The pond was covered with shade net cloth for about 10 to 12 hours to mimic the dark conditions in the outdoors. After dark incubation, the pond was exposed to low light condition for about 8 to 10 hours. After this cover was removed and pond was exposed to direct sunlight. Regular revival was checked up to one year.
During revival at pilot scale as the cultures were directly revived in 2.6 m2 pond the revival faced various biotic and abiotic stress such as during monsoon revival sudden drop in salinity is observed, during winter revival cultures were exposed to sudden temperature drop and during summer revival culture has to face high light and temperature. Despite all the stresses which culture has faced at outdoor all the strains from said generas are revived successfully after one year of cryopreservation.

Revival results:
Strains which were bulk cryopreserved in winter were revived in winter. All the strains revived successfully at outdoors after one year of cryopreservation (Figures 30 and 31). During winter studies revival of Nannochloropsis clone I, Picochlorum clone I and Picochlorum clone II showed average about 0.171, 0.199 and 0.251 OD jump/day with average about 17%, 21% and 19% harvest, respectively after one year of cryopreservation (Figure 29).

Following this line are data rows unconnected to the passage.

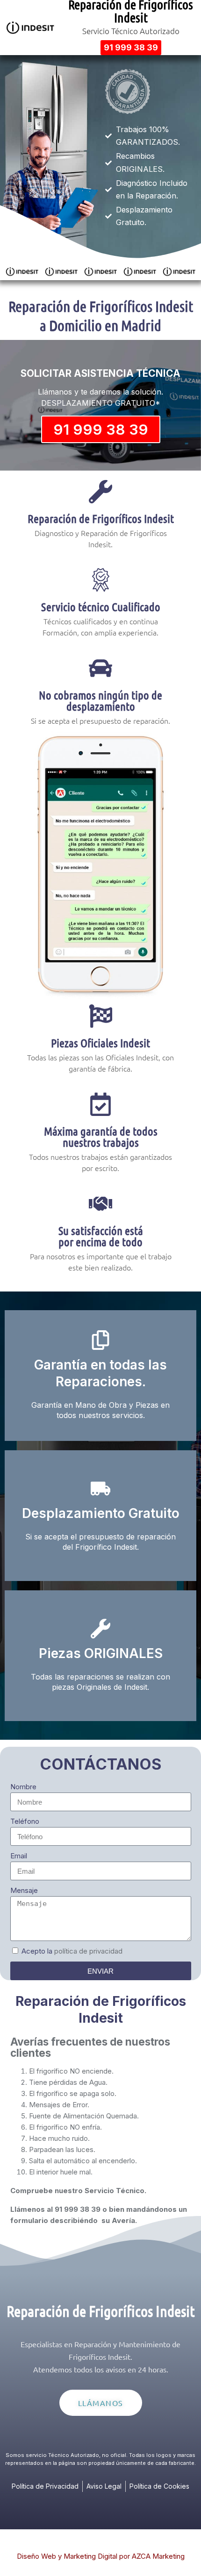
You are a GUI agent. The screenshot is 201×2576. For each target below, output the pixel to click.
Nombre (23, 1786)
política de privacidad (88, 1951)
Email (18, 1855)
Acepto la (72, 1951)
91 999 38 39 (100, 429)
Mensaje (24, 1890)
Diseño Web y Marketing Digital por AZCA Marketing (101, 2556)
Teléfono (24, 1821)
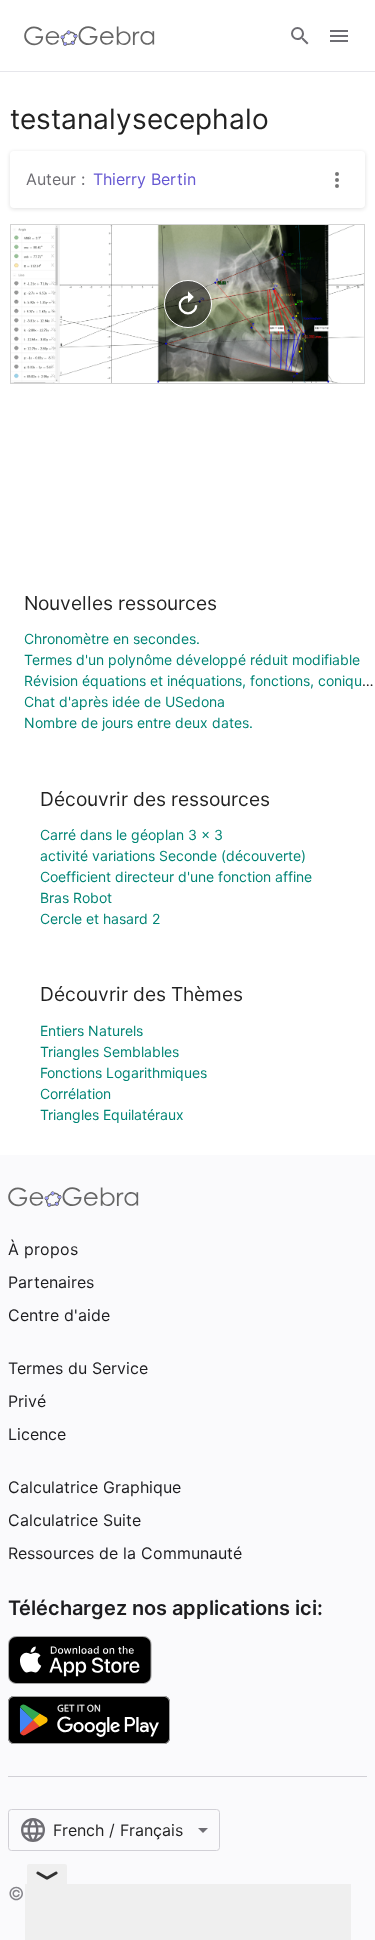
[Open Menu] (339, 36)
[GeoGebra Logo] (89, 36)
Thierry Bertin (144, 179)
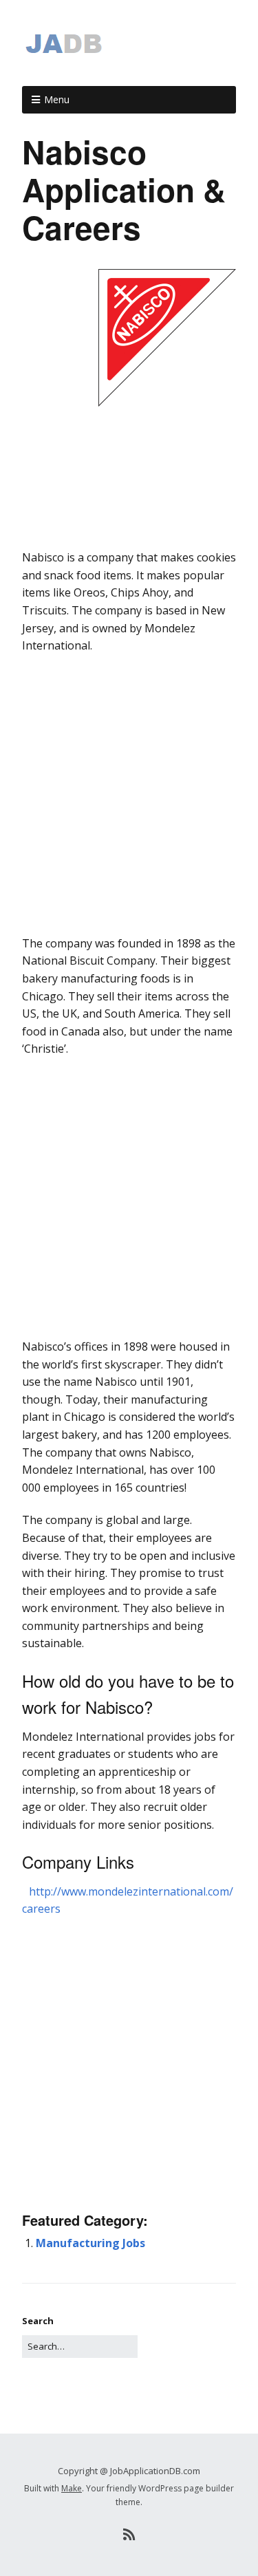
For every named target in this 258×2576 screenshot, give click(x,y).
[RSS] (129, 2535)
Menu (56, 99)
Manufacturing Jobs (90, 2243)
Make (71, 2488)
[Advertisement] (129, 536)
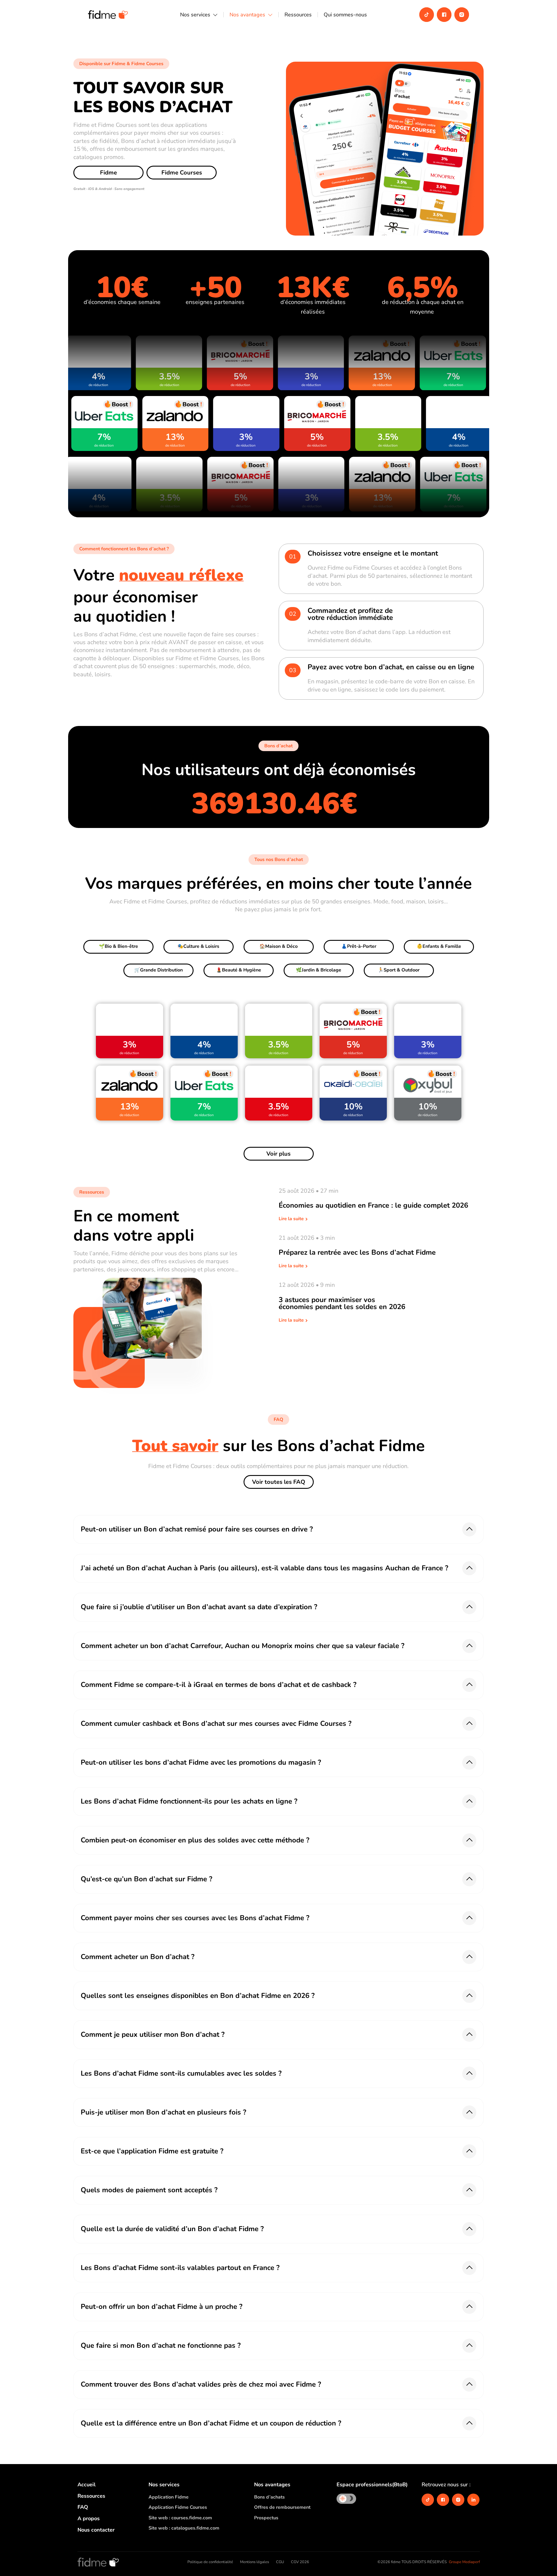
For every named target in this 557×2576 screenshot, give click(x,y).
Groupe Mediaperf (464, 2562)
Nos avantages (247, 14)
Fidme (108, 173)
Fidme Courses (181, 173)
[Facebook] (444, 14)
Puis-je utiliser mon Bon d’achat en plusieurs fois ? (163, 2112)
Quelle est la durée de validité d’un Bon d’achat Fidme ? (172, 2228)
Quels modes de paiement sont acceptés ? (149, 2190)
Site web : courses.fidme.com (180, 2518)
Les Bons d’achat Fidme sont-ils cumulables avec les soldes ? (181, 2073)
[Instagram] (461, 14)
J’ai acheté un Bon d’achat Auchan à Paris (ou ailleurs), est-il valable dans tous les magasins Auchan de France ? (264, 1568)
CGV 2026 (300, 2562)
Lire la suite (292, 1219)
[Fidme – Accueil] (98, 2562)
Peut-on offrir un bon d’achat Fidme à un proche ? (161, 2306)
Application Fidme (169, 2497)
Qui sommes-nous (345, 14)
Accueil (86, 2484)
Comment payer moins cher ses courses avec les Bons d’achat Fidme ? (195, 1918)
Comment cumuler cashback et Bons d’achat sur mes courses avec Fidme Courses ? (216, 1723)
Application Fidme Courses (178, 2507)
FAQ (82, 2507)
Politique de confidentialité (210, 2562)
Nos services (195, 14)
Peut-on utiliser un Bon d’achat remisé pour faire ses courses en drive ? (197, 1529)
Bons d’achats (269, 2497)
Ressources (298, 14)
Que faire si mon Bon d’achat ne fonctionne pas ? (161, 2345)
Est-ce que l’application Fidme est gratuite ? (152, 2151)
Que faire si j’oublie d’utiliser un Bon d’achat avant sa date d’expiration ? (199, 1607)
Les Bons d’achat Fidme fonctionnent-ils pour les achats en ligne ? (189, 1801)
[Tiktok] (426, 14)
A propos (88, 2518)
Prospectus (266, 2518)
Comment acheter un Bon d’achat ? (137, 1956)
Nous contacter (96, 2529)
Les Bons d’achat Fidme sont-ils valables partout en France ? (180, 2267)
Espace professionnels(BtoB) (372, 2484)
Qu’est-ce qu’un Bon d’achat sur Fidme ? (146, 1879)
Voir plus (278, 1154)
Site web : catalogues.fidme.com (184, 2528)
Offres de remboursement (282, 2507)
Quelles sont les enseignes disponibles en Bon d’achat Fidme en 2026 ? (198, 1995)
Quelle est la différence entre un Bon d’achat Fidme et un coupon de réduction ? (211, 2423)
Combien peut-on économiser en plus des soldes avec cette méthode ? (195, 1840)
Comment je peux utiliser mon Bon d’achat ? (153, 2034)
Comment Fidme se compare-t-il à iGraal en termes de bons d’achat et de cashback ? (218, 1684)
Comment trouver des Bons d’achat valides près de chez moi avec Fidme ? (201, 2384)
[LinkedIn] (473, 2500)
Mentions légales (254, 2562)
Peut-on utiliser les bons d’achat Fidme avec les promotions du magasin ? (201, 1762)
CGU (280, 2562)
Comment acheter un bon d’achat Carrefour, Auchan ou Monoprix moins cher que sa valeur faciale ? (242, 1645)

Microscopic analysis was done for samples after revival. The revival of the strains bulk cryopreserved in the winter season is also checked by using in house molecular techniques.

Molecular analysis:
Molecular analysis of revived samples was conducted using in-house molecular analysis technique. In-house primers were designed and samples analysed by the same primers. gDNA was extracted using standard protocol. The concentration of gDNA extracted was between 30-50 ng/ul. PCR was performed for all the samples using our different primers.
All the 3 strains viz.Nannochloropsis clone I, Picochlorum clone I & II were cryopreserved for all the 3 seasons. All the strains were revived after one year of cryopreservation
Molecular analysis after cryopreservation and revival using 18S specific primer, Nannochloropsis specific primer and Picochlorum specific primers showed the presence of same genus of production strain, wherein molecular analysis using the 18S specific primer yielded bands confirmed presence of genes specific to 18S specific primer in Nannochloropsis clone I, Picochlorum clone I and Picochlorum clone II (figure 32(b)), molecular analysis using the Nannochloropsis specific primer depicted the presence of Nannochloropsis clone I in the revived culture (figure 32(c)) and molecular analysis using the Picochlorum specific primer depicted the presence of Picochlorum sp (clone I and clone II) in the revived culture (figure 32(d)).